Rede pede que Fachin suspenda flexibilização da Lei da Ficha Limpa
Partido pediu ao presidente do STF liminar para suspender os efeitos da lei antes das convenções partidárias

O partido Rede Sustentabilidade pediu ao ministro Edson Fachin, presidente do Supremo Tribunal Federal (STF), que suspenda, em decisão liminar, os efeitos da lei que flexibilizou regras da Lei da Ficha Limpa.
O pedido foi apresentado na tarde desta terça-feira (7/7), durante o plantão judicial, sob o argumento de que a proximidade das convenções partidárias exige uma decisão urgente.
A medida ocorre após o julgamento da ação ter sido interrompido por um pedido de vista do ministro Gilmar Mendes.
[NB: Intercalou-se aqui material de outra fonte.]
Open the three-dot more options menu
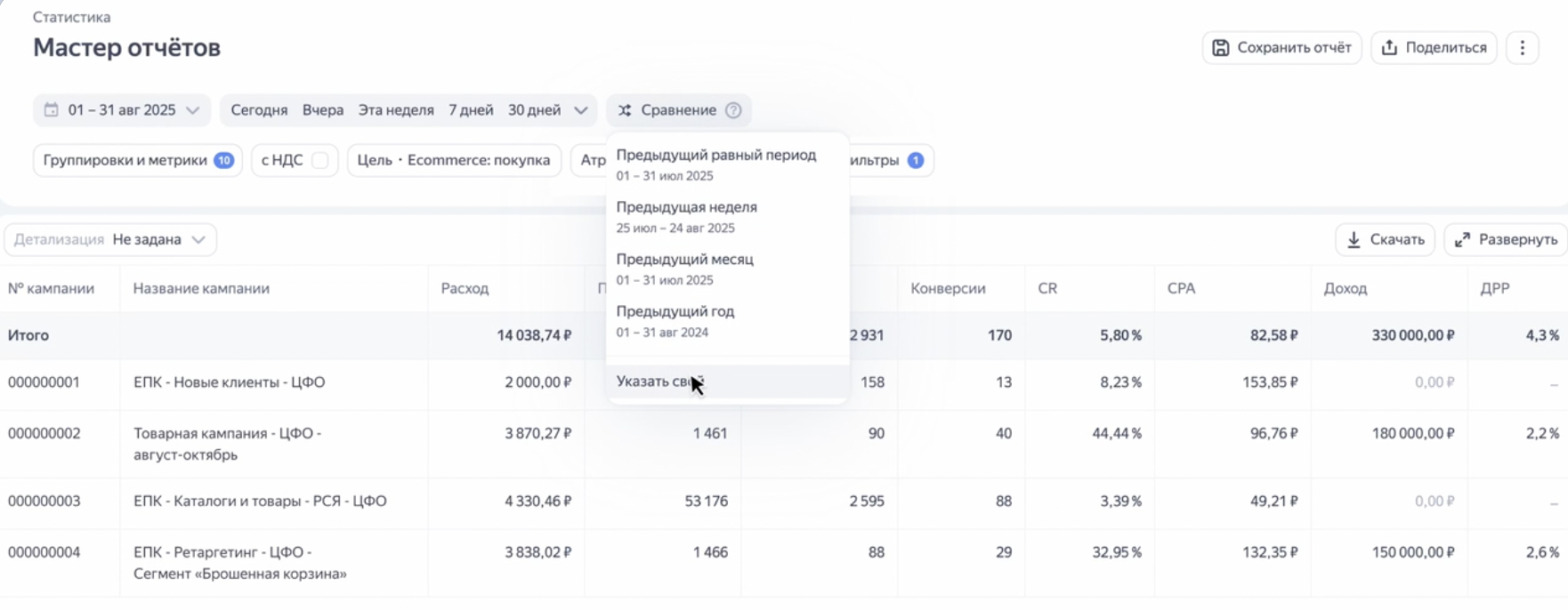The width and height of the screenshot is (1568, 610). 1523,48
Antes da suspensão, a relatora, Cármen Lúcia, havia votado pela inconstitucionalidade parcial da norma, entendimento acompanhado pelo ministro Luiz Fux.
A legenda sustenta que Fachin pode analisar o pedido de forma excepcional durante o plantão judicial, já que o pedido de medida cautelar permanece pendente de apreciação pela relatora, ministra Cármen Lúcia.
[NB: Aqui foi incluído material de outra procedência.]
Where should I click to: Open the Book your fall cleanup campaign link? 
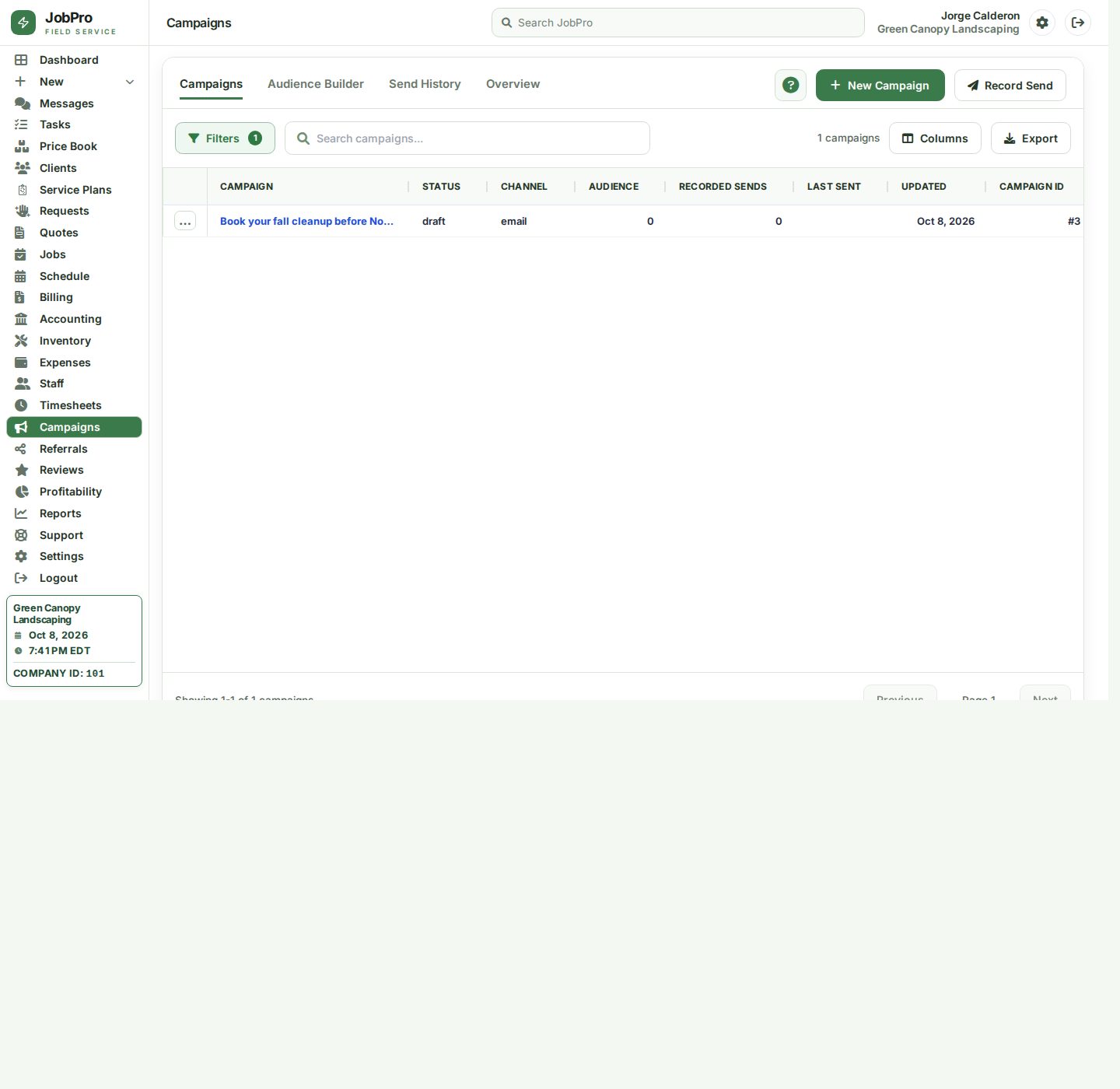306,221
“A ausência de manifestação cautelar desta Corte antes do início do período convencionário tende a deslocar a controvérsia constitucional ora posta nestes autos para um contingente indeterminado de processos individuais de registro de candidatura, a serem processados e julgados, em primeiro grau, pelos juízes eleitorais e pelos Tribunais Regionais Eleitorais de todo o país”, escreveram os advogados da legenda.
Eles prosseguem: “Essa pulverização da controvérsia, além de gerar risco concreto de decisões contraditórias entre diferentes unidades da Justiça Eleitoral, subtrai da própria matéria constitucional a uniformidade decisória que apenas esta Suprema Corte está apta a conferir.”
Como pedido subsidiário, a Rede requer que, caso Fachin entenda não ser competente para analisar a liminar durante o plantão, comunique imediatamente a relatora sobre a urgência do caso para que ela se manifeste antes do início das convenções partidárias.
Embora o STF tenha iniciado o julgamento da ADI, a lei continua produzindo efeitos porque o pedido de medida cautelar para suspender sua eficácia ainda não foi apreciado. Com a interrupção do julgamento por pedido de vista, a norma permanece em vigor até eventual concessão da liminar ou a conclusão da análise do mérito.
Vista
O julgamento foi interrompido em 28 de maio após pedido de vista do ministro Gilmar Mendes. Com isso, a análise foi suspensa, e o magistrado passou a ter até 90 dias para devolver o processo ao plenário, prazo que se encerra no fim de agosto.
Até o momento, os ministros Cármen Lúcia e Luiz Fux votaram para derrubar as mudanças na Lei da Ficha Limpa que podem permitir o retorno de políticos condenados às urnas nas eleições de 2026.
Entre os casos mais emblemáticos estão os do ex-governador do Rio de Janeiro Anthony Garotinho (Republicanos), do ex-presidente da Câmara Eduardo Cunha (Republicanos) e do ex-governador do Distrito Federal José Roberto Arruda (PSD). A norma pode produzir efeito cascata em outros casos pelo país.
Uma das principais alterações na Lei da Ficha Limpa foi a criação de um teto de 12 anos para a inelegibilidade em casos de sucessivas condenações por improbidade administrativa. Esse é um dos trechos que Cármen Lúcia e Luiz Fux votaram para invalidar.